The classification score is the scalar model output. A positive score predicts class 1; a non-positive score predicts class -1.

The loss is:

loss_i = relu(1 - yi * score_i)
data_loss = mean(loss_i)
reg_loss = alpha * sum(p * p)
total_loss = data_loss + reg_loss

In code this is MicrogradEx.Losses.max_margin/4.

L2 regularization

The regularization term penalizes large parameters:

alpha * sum(p * p for p <- NN.parameters(model))

The default alpha is 1.0e-4, matching the official demo.

The training loop

Training is immutable:

gradients = Value.backward(total_loss)
next_model = NN.apply_gradients(model, gradients, learning_rate)

MicrogradEx.Trainer.train/3 runs this loop for 100 steps by default and records loss, data loss, regularization loss, accuracy, and learning rate.

Plotting loss and accuracy

MicrogradEx.PlotData converts training runs into plain rows:

PlotData.loss_history(run)
PlotData.accuracy_history(run)

The notebook renders those rows with Vega-Lite.

Decision boundary

The decision boundary is built by evaluating the trained model over a padded grid:

PlotData.decision_boundary(run.final_model, dataset, h: 0.25)

Every grid point is classified by score sign, then plotted behind the training data.

Graph inspection

The scalar graph is built during forward operations.
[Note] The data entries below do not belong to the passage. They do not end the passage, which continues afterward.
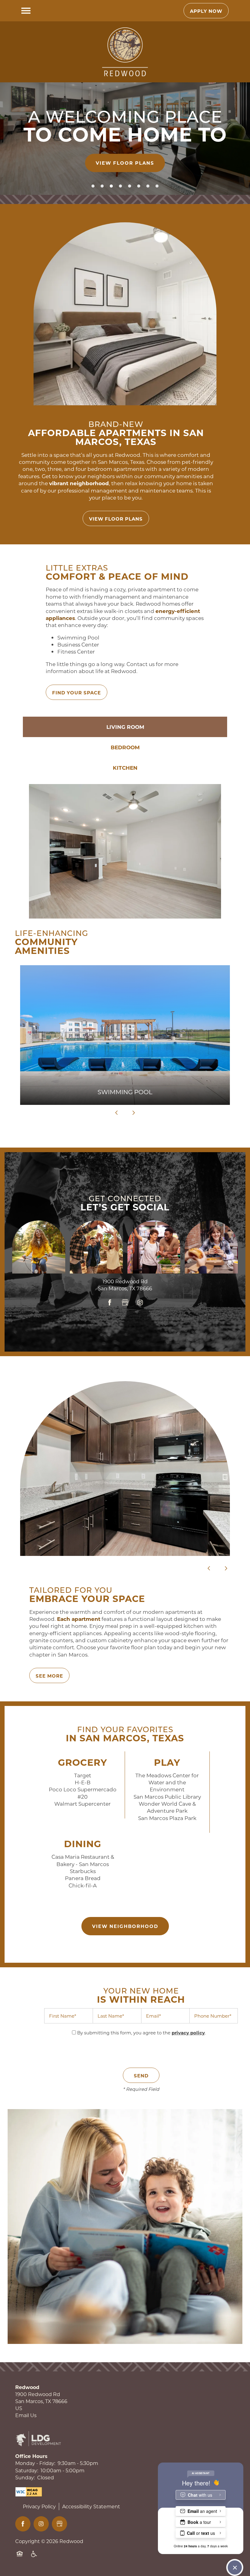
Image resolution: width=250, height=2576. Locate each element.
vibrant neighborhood (79, 483)
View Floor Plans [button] (125, 163)
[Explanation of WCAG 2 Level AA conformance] (28, 2492)
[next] (134, 1112)
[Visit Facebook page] (109, 1302)
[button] (206, 10)
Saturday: (26, 2470)
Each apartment (78, 1618)
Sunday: (25, 2477)
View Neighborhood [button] (125, 1926)
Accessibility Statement (91, 2506)
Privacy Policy (39, 2506)
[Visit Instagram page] (140, 1302)
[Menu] (25, 10)
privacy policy (188, 2033)
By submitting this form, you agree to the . (141, 2033)
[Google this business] (125, 1302)
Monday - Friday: (35, 2463)
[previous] (116, 1112)
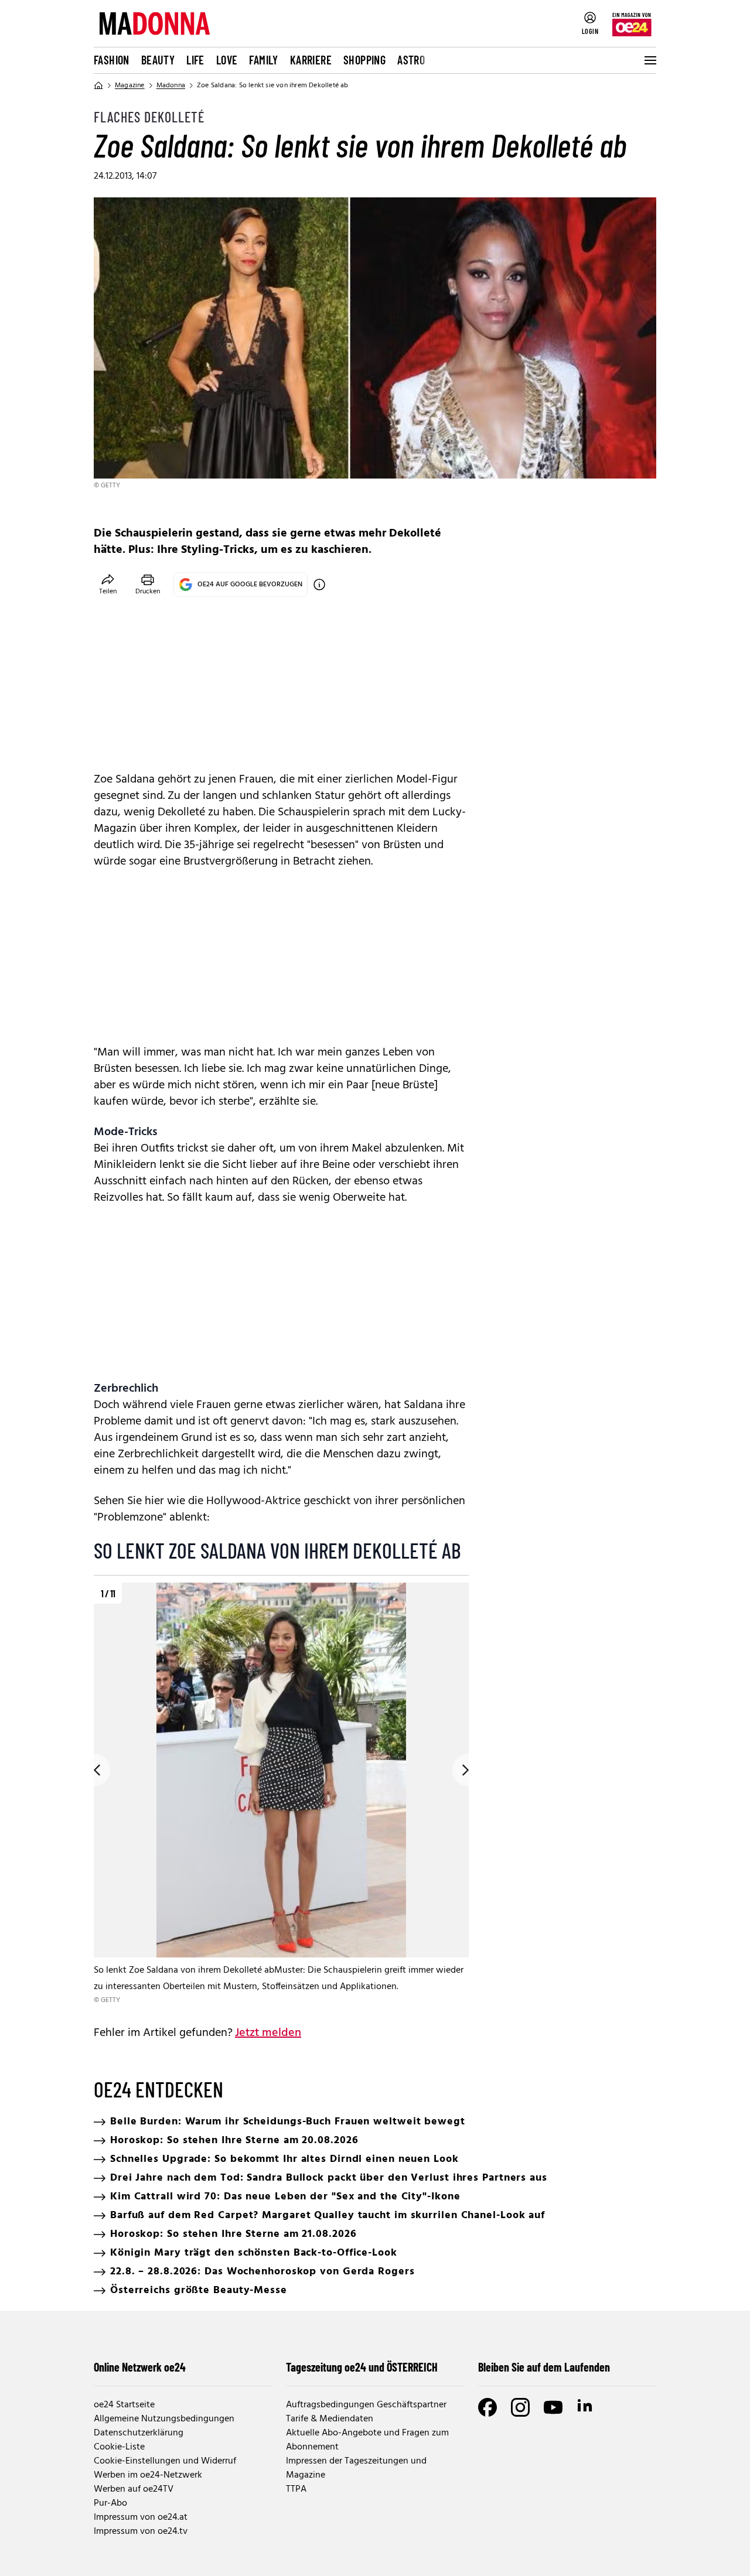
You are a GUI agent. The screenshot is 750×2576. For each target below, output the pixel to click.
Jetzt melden (268, 2033)
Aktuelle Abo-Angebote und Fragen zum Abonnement (367, 2440)
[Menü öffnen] (649, 60)
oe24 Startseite (124, 2405)
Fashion (111, 60)
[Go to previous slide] (93, 1770)
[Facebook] (487, 2407)
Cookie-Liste (119, 2447)
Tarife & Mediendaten (329, 2419)
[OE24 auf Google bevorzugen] (319, 585)
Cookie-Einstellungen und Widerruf (165, 2461)
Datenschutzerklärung (138, 2433)
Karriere (311, 60)
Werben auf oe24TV (133, 2489)
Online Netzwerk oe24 (140, 2367)
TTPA (296, 2489)
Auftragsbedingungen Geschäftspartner (366, 2405)
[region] (281, 1794)
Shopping (364, 60)
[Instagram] (520, 2407)
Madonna (170, 85)
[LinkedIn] (586, 2407)
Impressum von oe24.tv (141, 2531)
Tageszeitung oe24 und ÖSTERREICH (362, 2367)
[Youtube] (553, 2407)
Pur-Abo (110, 2503)
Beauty (158, 60)
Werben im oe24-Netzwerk (148, 2475)
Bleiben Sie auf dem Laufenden (544, 2367)
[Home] (98, 85)
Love (227, 60)
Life (195, 60)
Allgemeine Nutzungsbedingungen (164, 2419)
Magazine (130, 85)
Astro (411, 60)
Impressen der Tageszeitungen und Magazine (356, 2468)
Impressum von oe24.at (141, 2517)
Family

MicrogradEx exposes it without mutation:

  • Graph.nodes/2 shows scalar node data and gradients;
  • Graph.edges/1 shows parent-to-child dependencies and local gradients;
  • Graph.to_dot/2 exports DOT text for optional Graphviz rendering.

What to try next

Change one variable at a time:

  • noise: 0.2;
  • MLP.new(2, [8, 8, 1]);
  • steps: 50;
  • alpha: 0.0;
  • h: 0.35 for a faster decision-boundary grid.

For a broader set of experiments, open notebooks/micrograd_extras.livemd. It compares datasets, model sizes, regularization, learning-rate schedules, decision-boundary resolution, and a spiral dataset challenge.